*EXERCISE PROMPT*:
Lay out the data from its first line through the line containing "Screen dimensions: 1377x669", inclusive, as a Markdown table with the columns Row and Line. Give each non-blank line its own numbered row.

*RECORDS TO PROCESS*:
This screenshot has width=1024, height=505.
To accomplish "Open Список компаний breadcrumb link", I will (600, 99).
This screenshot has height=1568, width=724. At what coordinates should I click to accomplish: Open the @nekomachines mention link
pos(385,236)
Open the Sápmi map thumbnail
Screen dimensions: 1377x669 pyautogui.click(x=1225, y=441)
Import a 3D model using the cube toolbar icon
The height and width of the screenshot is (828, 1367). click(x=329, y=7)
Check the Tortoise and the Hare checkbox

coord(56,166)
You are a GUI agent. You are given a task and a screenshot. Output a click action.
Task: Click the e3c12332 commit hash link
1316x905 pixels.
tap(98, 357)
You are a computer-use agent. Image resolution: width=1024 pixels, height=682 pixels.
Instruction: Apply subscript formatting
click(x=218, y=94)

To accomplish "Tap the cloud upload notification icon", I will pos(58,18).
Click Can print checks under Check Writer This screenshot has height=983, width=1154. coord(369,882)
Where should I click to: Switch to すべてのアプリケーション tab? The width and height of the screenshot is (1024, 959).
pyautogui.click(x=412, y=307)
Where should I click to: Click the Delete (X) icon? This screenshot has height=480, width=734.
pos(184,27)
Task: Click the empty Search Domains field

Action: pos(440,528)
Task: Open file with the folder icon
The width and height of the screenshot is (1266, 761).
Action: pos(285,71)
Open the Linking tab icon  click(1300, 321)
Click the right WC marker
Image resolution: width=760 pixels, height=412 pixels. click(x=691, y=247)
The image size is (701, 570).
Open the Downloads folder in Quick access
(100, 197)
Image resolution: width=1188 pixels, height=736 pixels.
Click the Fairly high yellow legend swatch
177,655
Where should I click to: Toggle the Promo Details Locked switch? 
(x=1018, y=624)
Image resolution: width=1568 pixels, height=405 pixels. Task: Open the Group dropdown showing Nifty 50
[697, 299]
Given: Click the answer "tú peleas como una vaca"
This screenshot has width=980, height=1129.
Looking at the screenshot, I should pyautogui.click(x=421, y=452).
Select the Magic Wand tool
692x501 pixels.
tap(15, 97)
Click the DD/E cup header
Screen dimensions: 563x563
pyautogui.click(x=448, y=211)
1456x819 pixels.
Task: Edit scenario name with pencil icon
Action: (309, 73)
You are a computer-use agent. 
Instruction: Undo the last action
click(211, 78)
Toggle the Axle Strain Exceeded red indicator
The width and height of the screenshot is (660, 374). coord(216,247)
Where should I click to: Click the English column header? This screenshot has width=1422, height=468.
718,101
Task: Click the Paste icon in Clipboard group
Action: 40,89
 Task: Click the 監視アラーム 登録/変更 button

*THE OUTPUT*:
| Row | Line |
|---|---|
| 1 | This screenshot has width=1024, height=505. |
| 2 | To accomplish "Open Список компаний breadcrumb link", I will (600, 99). |
| 3 | This screenshot has height=1568, width=724. At what coordinates should I click to accomplish: Open the @nekomachines mention link |
| 4 | pos(385,236) |
| 5 | Open the Sápmi map thumbnail |
| 6 | Screen dimensions: 1377x669 pyautogui.click(x=1225, y=441) |